June 2026

India’s power sector is undergoing a multi-year structural transformation. Installed capacity is expected to more than double from 540 GW at present to 1,121 GW by 2036. Equally remarkable is the fact that non-fossil sources will contribute more than 70 per cent of the installed capacity. While coal and solar will continue to make the largest contributions, wind, biomass, hydro, nuclear and green hydrogen will all play a part. Wind, in particular, has seen a rebound in activity.

The increase in installed capacity, along with the integration of nearly 800 GW of sundry renewables, besides hydro and nuclear, will not only require a massive scale-up in transmission and distribution (T&D) infrastructure, but also a huge grid modernisation programme. It will also require the adoption of new technologies to make grids smarter and the creation of storage solutions at a large scale to handle intermittent generation.

While renewables’ adoption was initially driven by carbon reduction policies, cost structures have also changed as renewables have grown cheaper at scale. This has led to further changes in the mix being wheeled on to the grid and consumed captively.This creates a long-term opportunity across the power supply chain. Meanwhile, policymakers have to track multiple goals. Capacity additions in generation, storage and T&D must keep pace with demand. Environmentally, sustainability must be maintained, even though thermal is required for reliable baseload.

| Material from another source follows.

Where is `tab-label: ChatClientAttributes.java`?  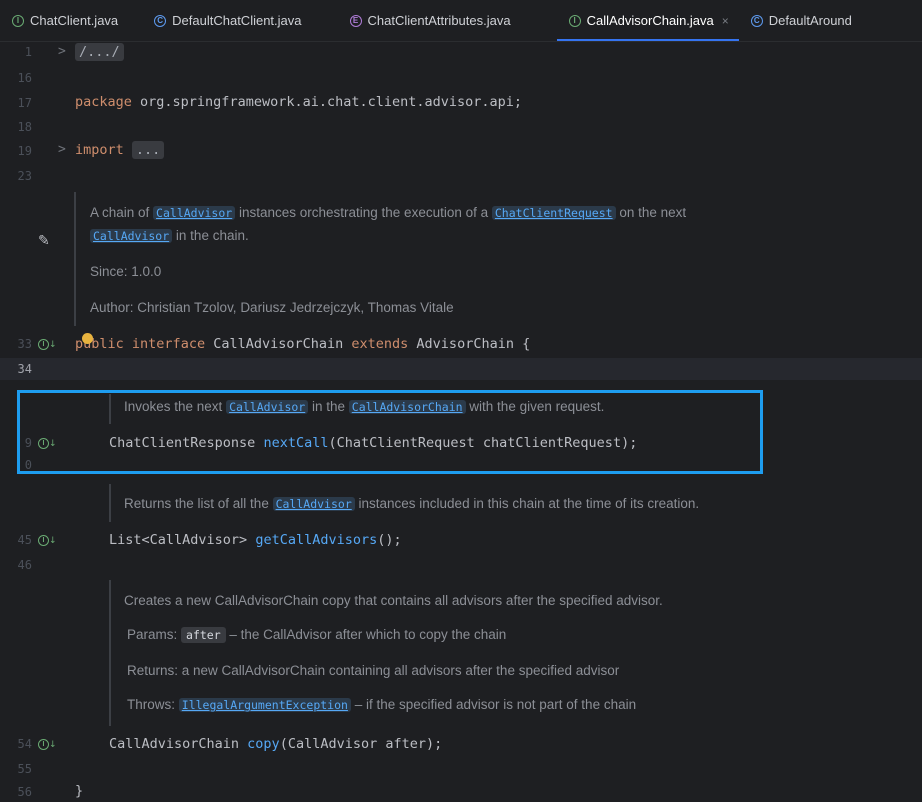 tab-label: ChatClientAttributes.java is located at coordinates (439, 20).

Power consumption must be metered and the entire power supply chain must be efficient and economically viable. Achieving all these objectives will require a continuous review of policy and operational impacts. The draft National Electricity Policy (NEP), 2026 highlights multi-pronged approaches. The NEP’s suggestions include developing new coal-based plants near mines and exploring ways to enable financial sustainability of gas-based plants. The Sustainable Harnessing and Advancement of Nuclear Energy for Transforming India [SHANTI] Bill enables private sector participation, proposes repealing the Atomic Energy Act of 1926 and the Civil Liability for Nuclear Damage Act of 2010, and confers statutory status to the Atomic Energy Regulatory Board.

On the trading front, the introduction of VPPAs (virtual power purchase agreements), reforms to renewable energy certification and discussions on market coupling and capacity market design – all promise to make trading and risk management processes more efficient.

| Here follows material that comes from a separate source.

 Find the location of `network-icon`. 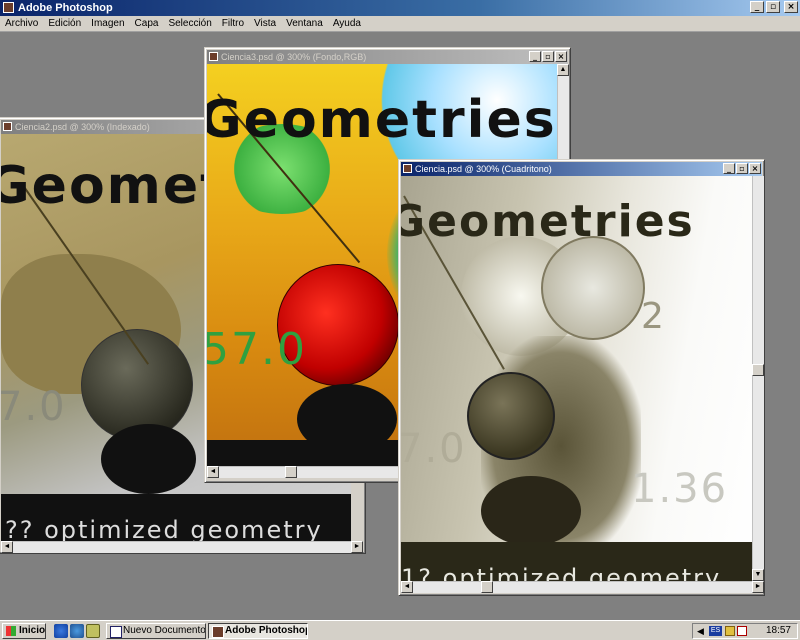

For decades, however, the sector has struggled with challenges such as high aggregate technical and commercial (AT&C) losses, tariff distortions and delays in subsidy disbursements. Meanwhile, the evolving energy landscape, marked by rising electricity demand, greater renewable energy integration and electrification of end-use sectors, is reshaping the role of distribution utilities.

The Revamped Distribution Sector Scheme has started making a difference and the Electricity (Late Payment Surcharge) Rules have improved payment discipline. In FY 2024-25, utilities collectively reported profit after tax of Rs 27.01 billion on an accrual basis at the all-India level, compared to accumulated losses of Rs 6.47 trillion including a loss of Rs 270.22 billion in FY 2023-24. AT&C losses have also declined from 15.97 per cent in FY 2023-24 to 15.04 per cent in FY 2024-25. Billing efficiency has increased from 86.99 per cent to 87.59 per cent and collection efficiency has improved from 96.6 per cent to 97 per cent.

The trajectory indicates the sector will transition to a very different mix, even as it scales up at unprecedented speed. Assuming policy keeps pace with change and momentum is maintained, the power sector will grow fast enough to support a high rate of GDP growth, while remaining environmentally sustainable and financially viable.